Рафаэлла чувствовала себя так, словно ее пригвоздили к позорному столбу. Бремя случившегося – обвинений, поступка Кей, отповеди ее отца – было больше, чем она могла вынести. Как она могла все объяснить ему? С чего начать? С того, что Кей – злобная, амбициозная политиканша, которая не остановится ни перед чем, чтобы получить то, что ей хочется. Что она не собирается уходить в отставку, более того, собирается выиграть выборы в сенат. Что сама она не «развращала» Аманду, наоборот, они с Алексом искренне любят ее. И что Алекс не был женат на Рейчел, кода они познакомились, что он не желает ее возвращения. А она сама продолжает преданно заботиться о Джоне Генри, но она любит и Алекса. Но ее отец молча сидел, глядя на нее с осуждением и со злостью. Она посмотрела на него, чувствуя себя беспомощной перед ним, и слезы покатились из ее глаз.
– Я должен также сказать тебе, – начал он после небольшой паузы, – что не в моих правилах доверять словам постороннего мне человека. И хотя это доставило мне массу неудобств и обошлось недешево, я нанял детектива, который последние десять дней следил за тобой и подтвердил все, что сказала эта женщина. Ты возвращалась домой, – он посмотрел на нее с яростью, – не ранее пяти часов утра, каждую ночь. И даже если тебя не заботит вред, который ты причиняешь окружающим тебя людям, я думал, что твоя репутация значит для тебя многое! Твои слуги должны считать тебя потаскухой… шлюхой!
Он уже кричал на нее, вскочив с кресла и расхаживая по комнате. Рафаэлла по-прежнему молчала.
– Как ты могла докатиться до этого? Как можешь ты быть такой бесчестной, отвратительной дешевкой?
Он посмотрел на нее, и она покачала головой и уронила голову на руки. Спустя несколько мгновений она достала из сумочки кружевной носовой платок, высморкалась, сделала глубокий вдох и посмотрела на отца:
– Папа, эта женщина ненавидит меня… все, что она говорит…

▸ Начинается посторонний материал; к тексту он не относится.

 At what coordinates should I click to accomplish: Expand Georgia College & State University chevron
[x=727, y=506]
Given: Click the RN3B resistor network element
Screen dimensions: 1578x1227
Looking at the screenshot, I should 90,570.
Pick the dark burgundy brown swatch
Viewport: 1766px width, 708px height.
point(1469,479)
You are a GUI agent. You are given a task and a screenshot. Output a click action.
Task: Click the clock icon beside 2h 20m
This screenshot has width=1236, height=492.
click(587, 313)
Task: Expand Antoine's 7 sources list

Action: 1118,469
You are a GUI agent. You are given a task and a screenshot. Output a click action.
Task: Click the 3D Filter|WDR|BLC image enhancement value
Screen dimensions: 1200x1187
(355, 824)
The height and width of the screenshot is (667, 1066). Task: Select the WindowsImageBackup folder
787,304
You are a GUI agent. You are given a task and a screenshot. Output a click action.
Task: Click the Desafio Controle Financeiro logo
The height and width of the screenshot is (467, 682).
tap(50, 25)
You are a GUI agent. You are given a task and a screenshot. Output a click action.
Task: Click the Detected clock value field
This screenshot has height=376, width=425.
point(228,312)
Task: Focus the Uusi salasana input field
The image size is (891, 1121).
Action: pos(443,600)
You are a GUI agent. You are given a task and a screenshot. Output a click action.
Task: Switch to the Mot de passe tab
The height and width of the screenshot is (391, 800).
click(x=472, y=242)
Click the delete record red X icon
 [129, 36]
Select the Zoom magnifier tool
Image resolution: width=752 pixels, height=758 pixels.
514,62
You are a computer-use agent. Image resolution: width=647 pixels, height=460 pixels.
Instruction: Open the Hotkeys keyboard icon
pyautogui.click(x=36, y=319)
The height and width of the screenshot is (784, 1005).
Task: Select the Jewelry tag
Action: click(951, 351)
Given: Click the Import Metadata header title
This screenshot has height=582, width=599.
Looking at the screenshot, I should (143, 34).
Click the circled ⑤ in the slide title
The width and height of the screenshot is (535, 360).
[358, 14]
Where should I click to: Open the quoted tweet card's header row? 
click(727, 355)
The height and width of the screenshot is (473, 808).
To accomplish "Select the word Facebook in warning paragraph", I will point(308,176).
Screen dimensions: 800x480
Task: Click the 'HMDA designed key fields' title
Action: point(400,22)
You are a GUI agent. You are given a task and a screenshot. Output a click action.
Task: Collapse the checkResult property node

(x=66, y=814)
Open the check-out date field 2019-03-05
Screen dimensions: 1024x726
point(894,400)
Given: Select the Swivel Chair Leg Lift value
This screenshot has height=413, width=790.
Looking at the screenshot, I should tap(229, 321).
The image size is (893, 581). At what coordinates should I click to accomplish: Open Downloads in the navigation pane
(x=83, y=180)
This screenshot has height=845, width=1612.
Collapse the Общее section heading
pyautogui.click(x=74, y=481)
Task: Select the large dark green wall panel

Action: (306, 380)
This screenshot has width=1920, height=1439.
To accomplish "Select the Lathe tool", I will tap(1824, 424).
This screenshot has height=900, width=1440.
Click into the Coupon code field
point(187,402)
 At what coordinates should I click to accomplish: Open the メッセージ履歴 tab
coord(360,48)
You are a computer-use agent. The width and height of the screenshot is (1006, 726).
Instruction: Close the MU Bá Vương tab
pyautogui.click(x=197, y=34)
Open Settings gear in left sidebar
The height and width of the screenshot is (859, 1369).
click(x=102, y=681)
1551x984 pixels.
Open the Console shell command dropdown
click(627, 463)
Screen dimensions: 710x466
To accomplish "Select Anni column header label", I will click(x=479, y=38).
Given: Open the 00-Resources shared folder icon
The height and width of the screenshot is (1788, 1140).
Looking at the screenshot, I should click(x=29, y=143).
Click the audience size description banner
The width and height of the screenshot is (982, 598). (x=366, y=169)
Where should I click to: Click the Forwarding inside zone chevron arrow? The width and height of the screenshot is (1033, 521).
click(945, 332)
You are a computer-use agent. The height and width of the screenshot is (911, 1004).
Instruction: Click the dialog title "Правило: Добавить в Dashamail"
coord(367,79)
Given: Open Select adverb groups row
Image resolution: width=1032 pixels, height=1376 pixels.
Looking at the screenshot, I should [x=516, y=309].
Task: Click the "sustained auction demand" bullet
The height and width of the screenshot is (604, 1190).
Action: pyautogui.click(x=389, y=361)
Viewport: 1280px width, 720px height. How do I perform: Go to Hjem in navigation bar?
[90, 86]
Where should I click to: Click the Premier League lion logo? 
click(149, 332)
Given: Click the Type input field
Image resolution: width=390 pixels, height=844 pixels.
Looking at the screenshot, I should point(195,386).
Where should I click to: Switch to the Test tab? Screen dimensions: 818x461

– Все это правда. Отчеты детектива подтвердили это.
– Нет, – она покачала головой и тоже встала, – единственное, что во всем этом правда, – это то, что я люблю ее брата. Но он не женат, когда мы познакомились, он уже был разведен…
Но отец прервал ее:
– Ты католичка или ты уже забыла об этом? И замужняя женщина, или об этом ты тоже забыла? Мне наплевать, будь он пастором или африканцем, суть в том, что ты замужем за Джоном Генри и не вправе заводить любовников. Я больше никогда не смогу посмотреть ему в глаза после того, что ты натворила. Я не смогу этого сделать, потому что моя дочь, которую я ему отдал, – шлюха!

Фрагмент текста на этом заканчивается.